Eles não sabem, nem sonham,
que o sonho comanda a vida.
António Gedeão

 

Cheguei de mansinho, pé ante pé, como quem anda de pantufas pelo silêncio da casa sem se fazer anunciar. Desta vez, foi assim a minha ida a Toronto – um segredo bem guardado e planeado com bastante antecedência. Mais do que uma vez, em conversas informais, corri o risco de o quebrar. Recordo algumas em que, inadvertidamente, comecei frases que caminhavam no sentido de levantar o véu, não fora o meu desvio atempado e oportuno, direcioná-las para outro assunto. Foi assim que, sob os mais diversos disfarces, consegui que ninguém chegasse a desconfiar de nada. Quão difícil é manter um segredo! Ao mínimo descuido, lá está ele à espreita de uma fração de segundos de distração.

Tinha de ser assim, pois seria a única forma de conseguir cumprir a lista que filhos e netos antecipadamente haviam preparado, tendo em conta que, nesta altura do ano, os dias são bem mais curtos. Eles sabiam das muitas amizades que eu fizera em Toronto e adivinhavam que choveriam solicitações e convites de muitos lados, ao ponto de poderem ver boicotado todo o programa planeado.

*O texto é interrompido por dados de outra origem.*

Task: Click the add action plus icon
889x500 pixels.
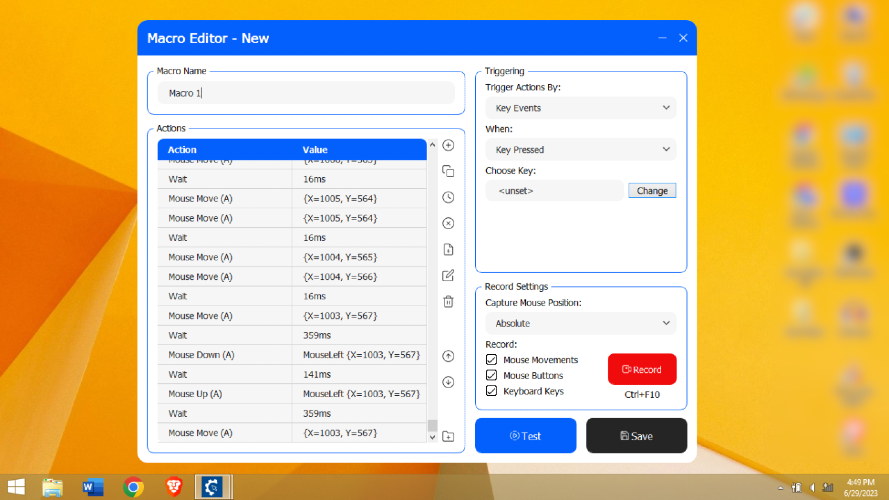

Descoberta a minha estadia, e por uma questão de fidelidade a amizades que me são caras, fui explicando a minha situação e apelei à compreensão daqueles com quem falava. A reação de alguns interlocutores foi ter achado estranho que tivéssemos escolhido esta altura do ano, com nevões e temperaturas muito baixas.
Pois o objetivo era exatamente esse: viver o contraste entre um clima ameno e temperado como o de Portugal, e o manto de neve que não só cobria o percurso do aeroporto até à cidade, mas ainda a frente das vivendas por onde íamos passando. Em época natalícia, as luzes da decoração encarregavam-se de iluminar fachadas, e os verdes dos jardins competiam entre si na beleza que cada proprietário queria transmitir; ir aos mercadinhos de natal, passando pelas diferentes barraquinhas para admirar a imaginação de quem, de forma artesanal, confeciona artesanato e produtos gastronómicos da quadra; deixar-se tentar por uma ou outra compra mais original; subir à “CN Tower” e deixar-se deslumbrar pela transparência do vidro circular que, de vários ângulos, dá uma ideia do tamanho da cidade; passar por entre as diferentes torres e perceber que o betão não esmaga porque, aqui e ali, se descobrem espaços com peças de arte ou murais a pedir o registo pelas câmaras dos telemóveis; apesar do frio, patinar a céu aberto na “Nathan Phillips Square”, iluminada pelo colorido dos arcos e das torres da Câmara Municipal; ao cair da tarde, apanhar o barco e ir até à “Ward’s Island” para, do lago, ver a cidade passar do lusco-fusco crepuscular ao brilho do anoitecer, refletido sobre a água do lago; voltar a ser criança e visitar a Wonderland para assistir à abertura do festival de luzes e, de seguida, se deixar seduzir pelas várias atividades perfomativas e entretenimentos; visitar Niagara para ver e ouvir a força da queda das cascatas, aguardando pela noite para as ver iluminadas de vermelho e branco, as cores da bandeira do Canadá; percorrer os vários pisos do ROM (Royal Ontário Museum), cujas exposições, pela variedade dos temas e peças expostas, satisfazem todos os gostos; percorrer certas ruas e espaços da cidade, onde é habitual ouvir falar português com sotaque ilhéu ou marcas lexicais vernáculas do Norte Continental, onde o palavrão não ofende e é dito de forma natural; deixar o ano velho e saudar o novo, sob o estralejar de uma frente de fogo de artifício lançado de barcos estrategicamente colocados no lago.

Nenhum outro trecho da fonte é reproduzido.